(Work order) In the material below, find the line with "This screenshot has width=1200, height=601." and the line with "Instruction: Expand the 读者荐购 dropdown menu". Output exactly those two lines and all lines between them, leaving out pictures.

═════ Provided data

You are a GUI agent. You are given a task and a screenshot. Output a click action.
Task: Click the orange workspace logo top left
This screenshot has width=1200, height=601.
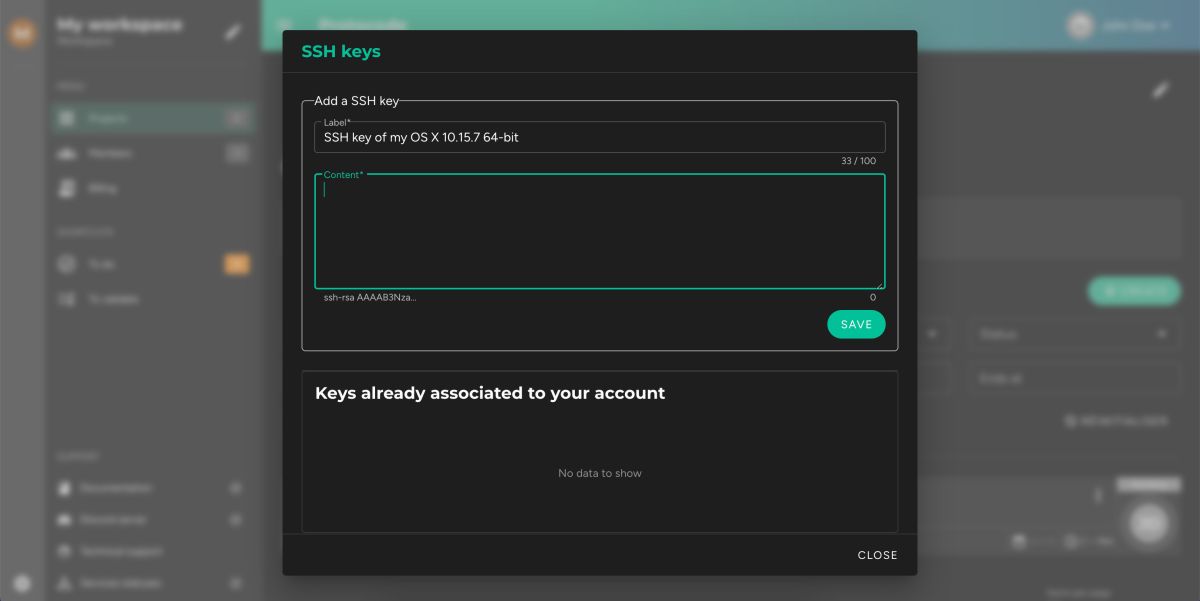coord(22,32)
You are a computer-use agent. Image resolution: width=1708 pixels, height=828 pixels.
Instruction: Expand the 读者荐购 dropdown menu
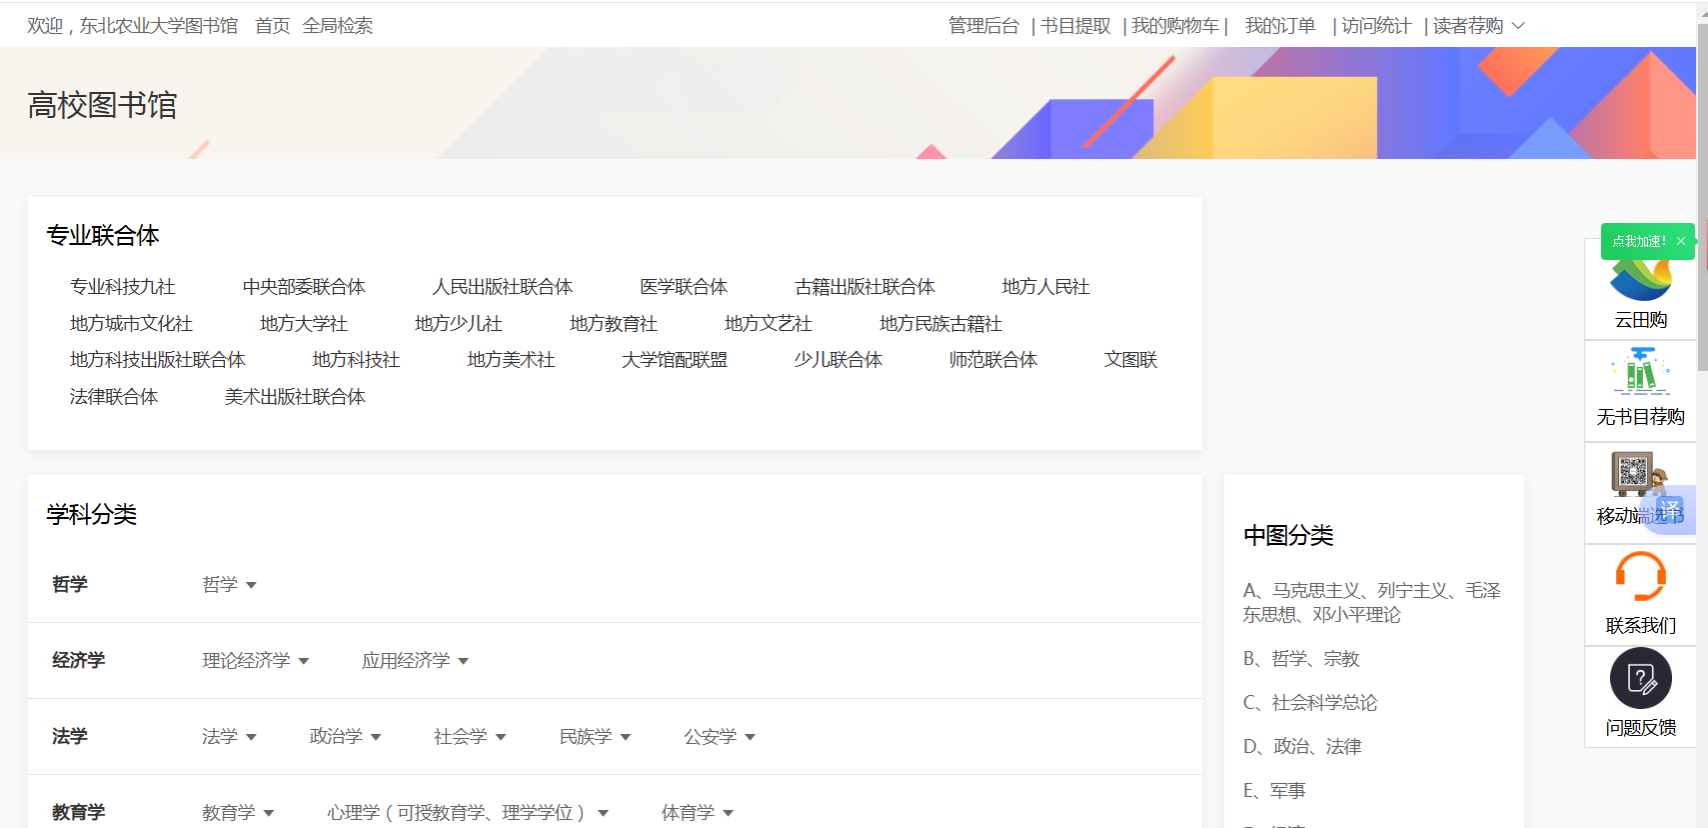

══════════
═════ Provided data

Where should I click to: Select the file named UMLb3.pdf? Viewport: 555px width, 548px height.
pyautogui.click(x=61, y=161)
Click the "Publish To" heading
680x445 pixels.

══════════

(Task response)
This screenshot has width=1200, height=601.
coord(22,32)
You are a computer-use agent. Image resolution: width=1708 pixels, height=828 pixels.
Instruction: Expand the 读者荐购 dropdown menu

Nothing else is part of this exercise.